The indictment charges Najibullah with attacks on U.S. troops conducted by him and the Taliban fighters under his command, the statement said, adding that a federal grand jury in New York unsealed the indictment on October 7.
“Najibullah, who allegedly served as a Taliban commander in 2007 and 2008, is charged with numerous terrorism offenses relating to attacks against the U.S. military in Afghanistan, including an attack that killed three U.S. service members, and others relating to taking an American journalist hostage in Afghanistan,” said acting Assistant Attorney General Mark J. Lesko for the Justice Department’s National Security Division. “He will now be held accountable in an American courtroom.”

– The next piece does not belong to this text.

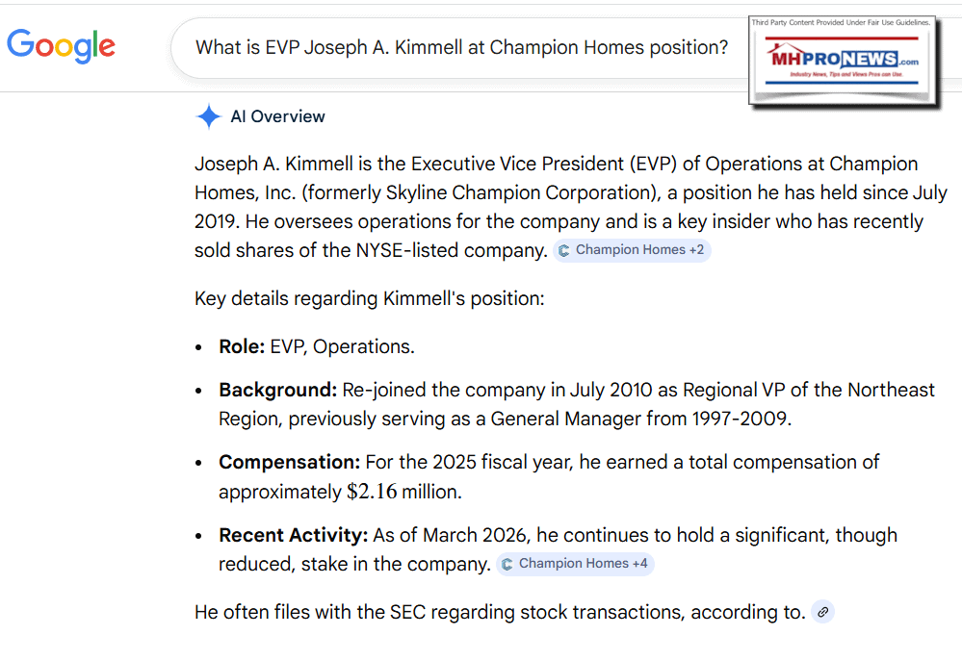Click the "Background:" bullet label
This screenshot has height=661, width=962.
tap(277, 391)
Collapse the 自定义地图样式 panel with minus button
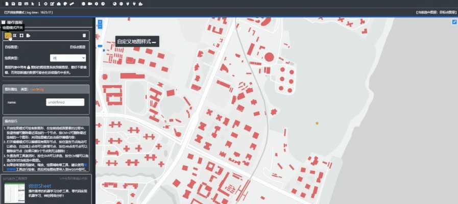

The attack that killed the three U.S. Army soldiers and their Afghan interpreter in June 2008 hit their convoy in the vicinity of Sayed Abad in Wardak Province with improvised explosive devices, rocket-propelled grenades, and automatic weapons fire.
The indictment also alleges that Najibullah or troops under his command targeted a U.S. helicopter in October 2008, bringing down the aircraft, also near Sayed Abad.
The Taliban claimed responsibility for downing the helicopter, falsely saying that everyone on board was killed. The Justice Department said no troops died as a result of the attack.
The statement said Najibullah, 45, also known as Najibullah Naim, Abu Tayeb, Atiqullah, and Nesar Ahmad Mohammad, "was previously charged with crimes related to the 2008 kidnapping of an American journalist and two Afghan nationals."
The kidnapping victims were not identified in the Justice Department’s statement, but the description of events matched the kidnapping of New York Times journalist David Rohde, Afghan journalist Tahir Ludin, and their driver.
Najibullah and his co-conspirators held the hostages captive in Pakistan for seven months, the statement said. During their captivity, they were forced to make calls and videos seeking help, including one in which the journalist was forced to beg for his life while a guard pointed a machine gun at his face.
Rohde and Ludin escaped in November 2008, and their driver, Asadullah Mangal, got away a few weeks later.
Najibullah was arrested in October 2020 and was extradited from Ukraine to the United States, where he remains in federal custody, the statement said.
An attorney for Najibullah declined to comment on the new charges, AP reported.
Najibullah is scheduled to be arraigned on October 15 in federal court in New York City. If convicted, he faces life in prison.